- O ulach na osiedlu zaczęliśmy myśleć już pół roku temu, gdy miasto zaczęło dopuszczać ich stawianie w centrum. W związku z tym, że na naszym osiedlu jest bardzo dużo zieleni, do tego okazało się, że mamy na osiedlu bardzo dużo pasjonatów pszczelarstwa, dlatego nawiązaliśmy współpracę ze Świętokrzyskim Stowarzyszeniem Pszczelarzy i stąd pomysł by na wiosnę na jednym z budynków ustawić ule - tłumaczy Paweł Kubicki prezes Spółdzielni Mieszkaniowej Bocianek w Kielcach.

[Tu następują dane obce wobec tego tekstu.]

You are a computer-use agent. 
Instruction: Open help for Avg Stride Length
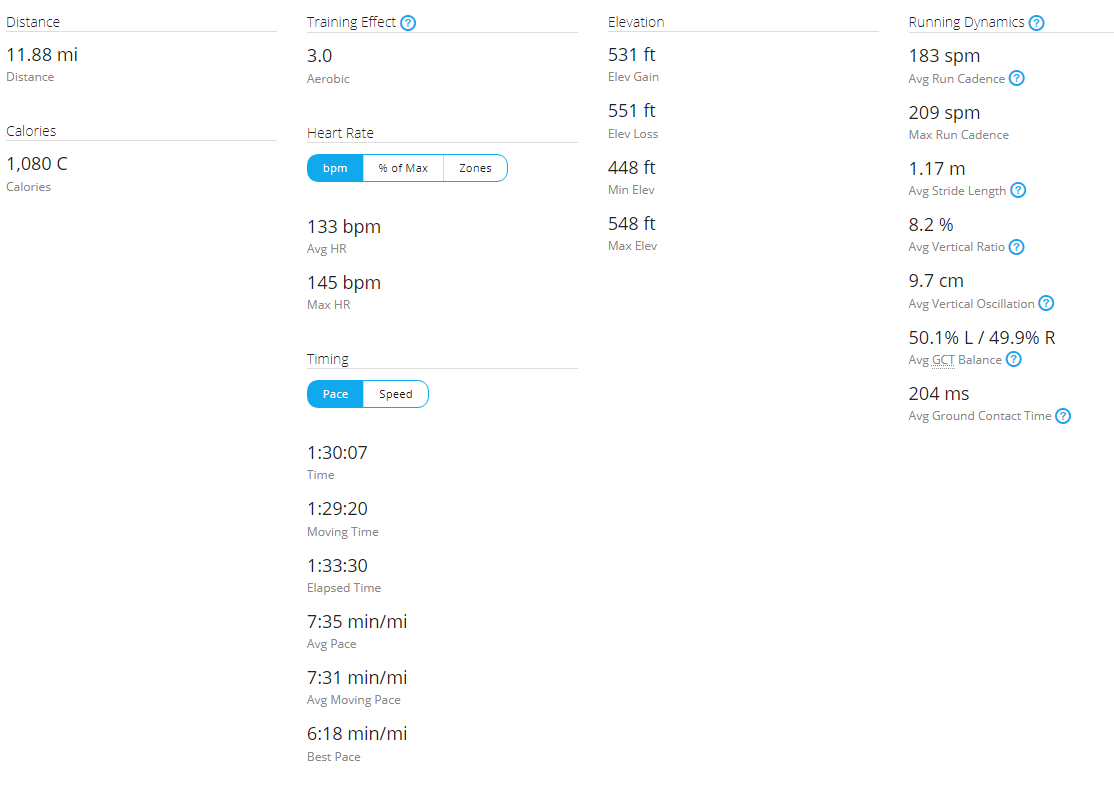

Mieszkańcy mogą być spokojni, pszczoły są łagodne - zapewnia prezes. Mało tego obecność miododajnych owadów na osiedlu powinna przynieść tylko same korzyści.
- Według zapewnień stowarzyszenia pszczelarzy, nasze pszczoły powinny produkować około 100 litrów miodu rocznie. Będziemy go rozdawać mieszkańcom w formie nagród, czy też upominków - dodaje prezes.
Spółdzielni Bocianek jest jedną z pierwszych w Kielcach, która postawiła ule na dachu, ale w mieście jest ich więcej. Stoją też na dachu Kieleckiego Centrum Kultury i jednego z hoteli.